## PASSAGE FOURNI

Dans ce document, l’équipe Républicaine désigne quatre priorités. La première recommandation vise la NASA (« Focusing NASA ») et souligne que « A strong and successful NASA does not require more funding, it needs clearer priorities ». Il faut aussi mettre l’accent sur la coopération internationale (« Partnering Internationally ») : le candidat Romney sera « clear about the nation’s space objectives and will invite friends and allies to cooperate with America in achieving mutually beneficial goals ». Le troisième point met l’accent sur un programme de sécurité nationale spatiale, qualifié de « robust » (« Strengthening Security »). Il incluera notamment « the development of capabilities that defend and increase the resilience of space assets ». Enfin, Romney veut revitaliser l’industrie spatiale américaine (« Revitalizing Industry »). A cet effet, il « will work to ease trade limitations, as appropriate, on foreign sales of U.S. space goods and will work to expand access to new markets ».

## DONNÉES FOURNIES
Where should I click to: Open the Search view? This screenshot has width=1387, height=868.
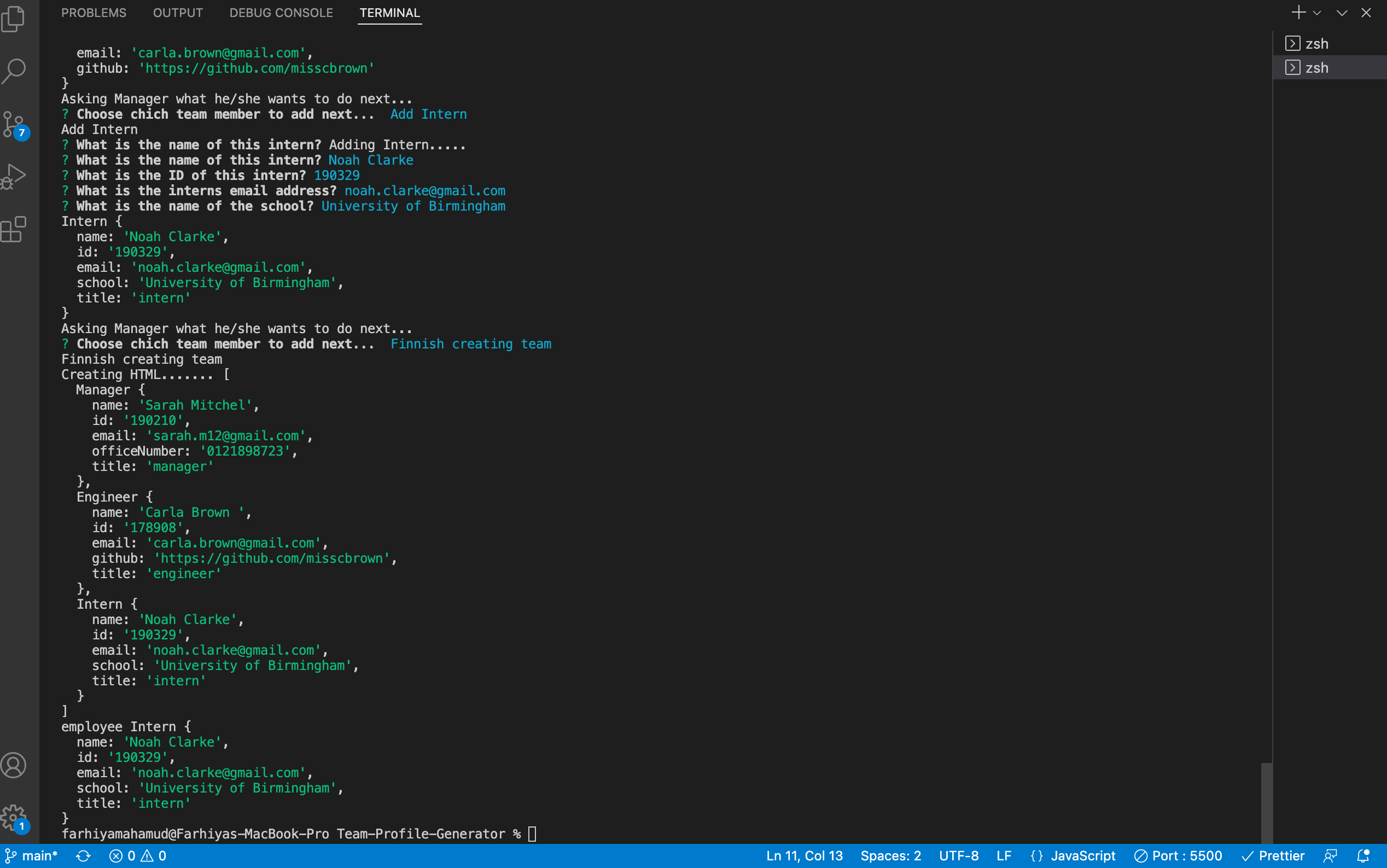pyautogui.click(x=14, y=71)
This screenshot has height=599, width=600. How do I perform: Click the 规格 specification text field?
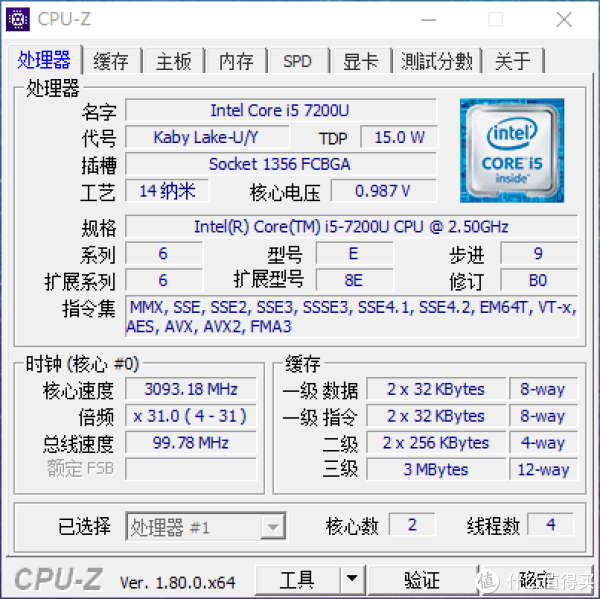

## ACTIONS REQUISES
1. Selon le passage fourni, dans quel but Romney prévoit-il d'assouplir les limitations commerciales sur les ventes à l'étranger de biens spatiaux américains ? Répondez en une à trois phrases.
2. Répondez aux questions suivantes à partir du passage fourni.
(a) Combien de priorités l'équipe républicaine désigne-t-elle ?
(b) Quel qualificatif est appliqué au programme de sécurité nationale spatiale ?
(c) Qui le candidat Romney invitera-t-il à coopérer avec l'Amérique ?

## RÉSULTATS PAR CONSIGNE
1. Cet assouplissement sert à revitaliser l'industrie spatiale américaine (« Revitalizing Industry »), la quatrième priorité. Le passage l'introduit par « A cet effet », et la mesure va de pair avec l'ouverture de nouveaux marchés.

2.
(a) Quatre.
(b) « robust ».
(c) Ses « friends and allies ».